## EXERCISE INSTRUCTIONS
Present the listing below as a Markdown table with a column named Index holding the row number and a column named Entry holding the line. Omit blank lines and leave the pictures out.

## RECORDS FOR PROCESSING
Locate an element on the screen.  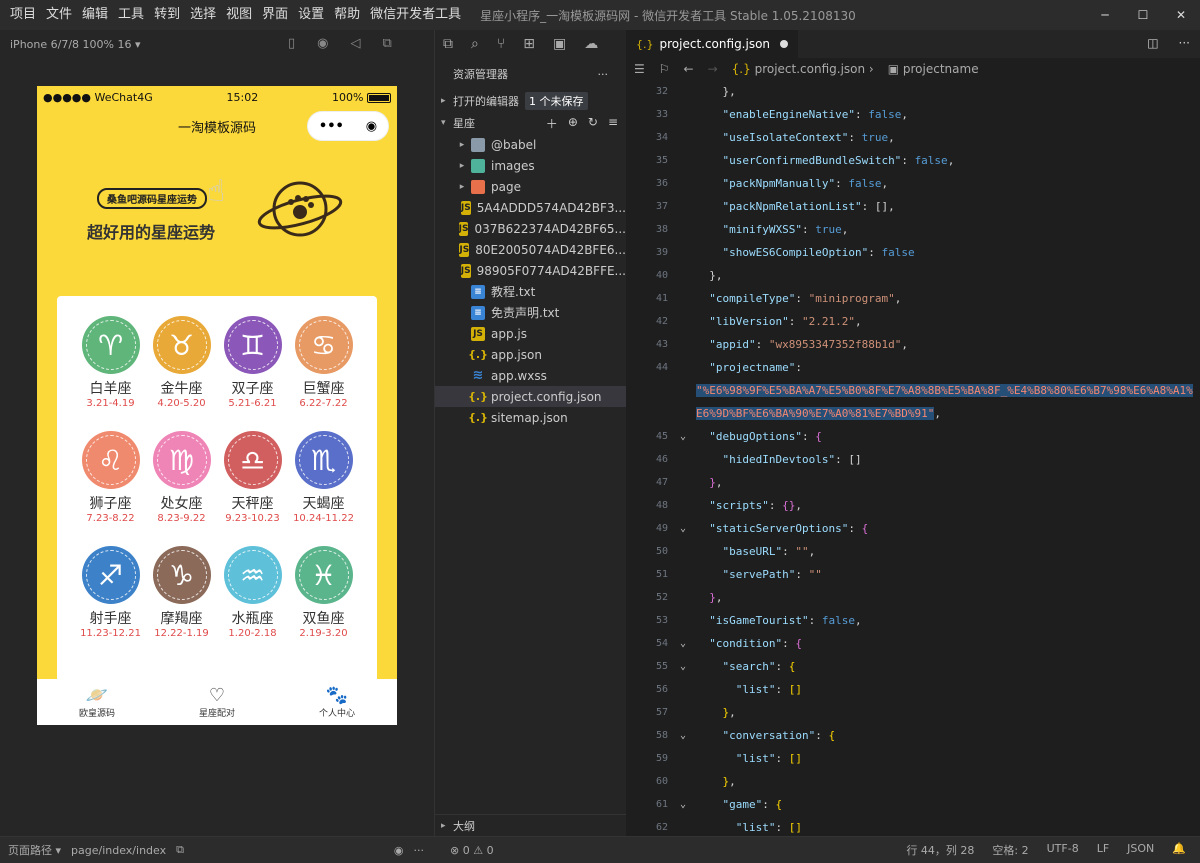
code-line: 61 ⌄ "game": { is located at coordinates (913, 804).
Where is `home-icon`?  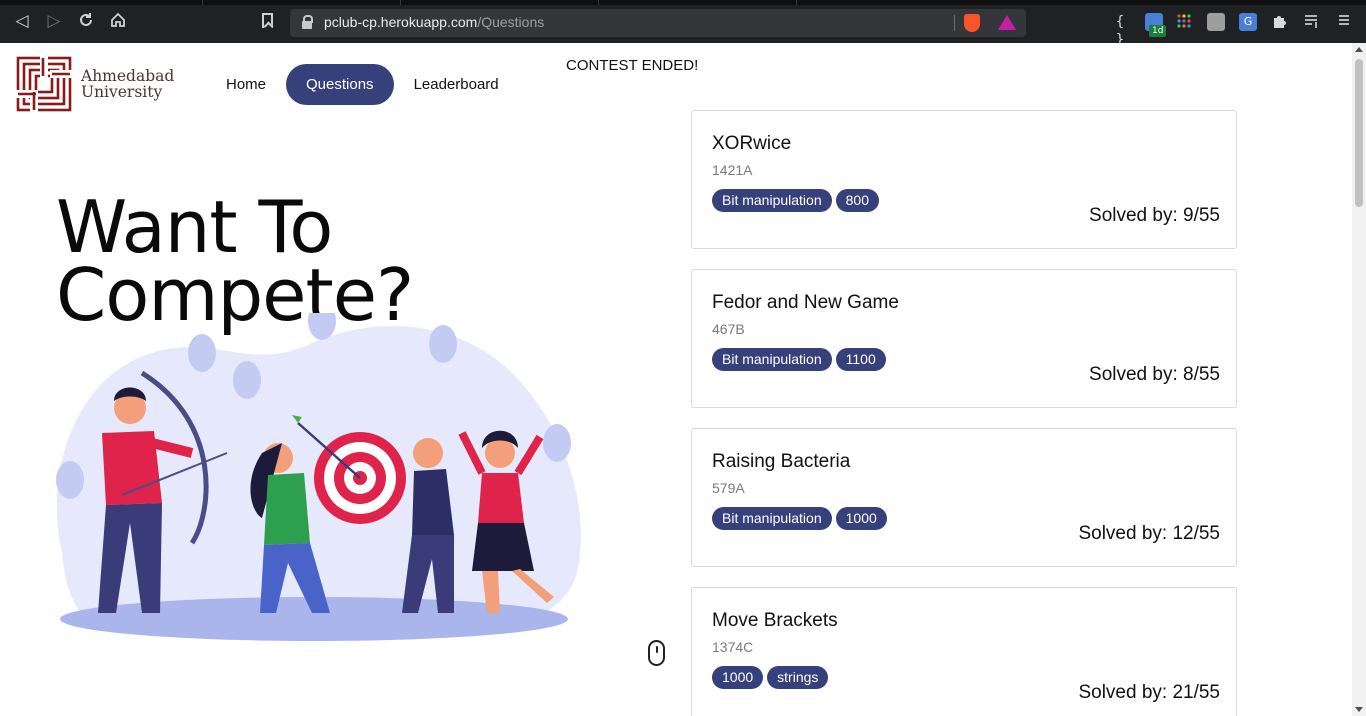
home-icon is located at coordinates (118, 21).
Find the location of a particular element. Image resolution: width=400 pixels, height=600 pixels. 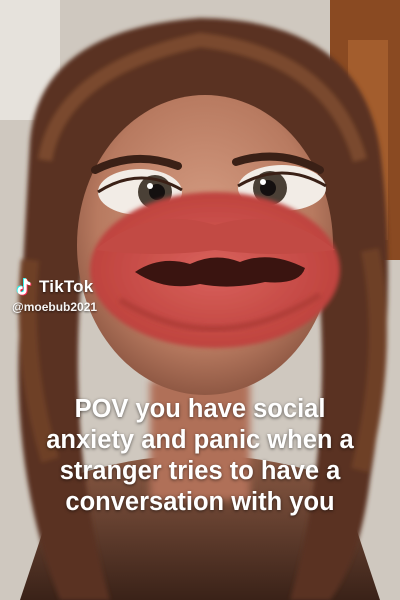

caption-line: stranger tries to have a is located at coordinates (200, 471).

## SOLUTION TO THIS TASK
| Index | Entry |
|---|---|
| 1 | Locate an element on the screen.   |
| 2 | code-line: 61 ⌄ "game": { is located at coordinates (913, 804). |
| 3 | Where is `home-icon`?   |
| 4 | home-icon is located at coordinates (118, 21). |
| 5 | Find the location of a particular element. Image resolution: width=400 pixels, height=600 pixels.  |
| 6 | caption-line: stranger tries to have a is located at coordinates (200, 471). |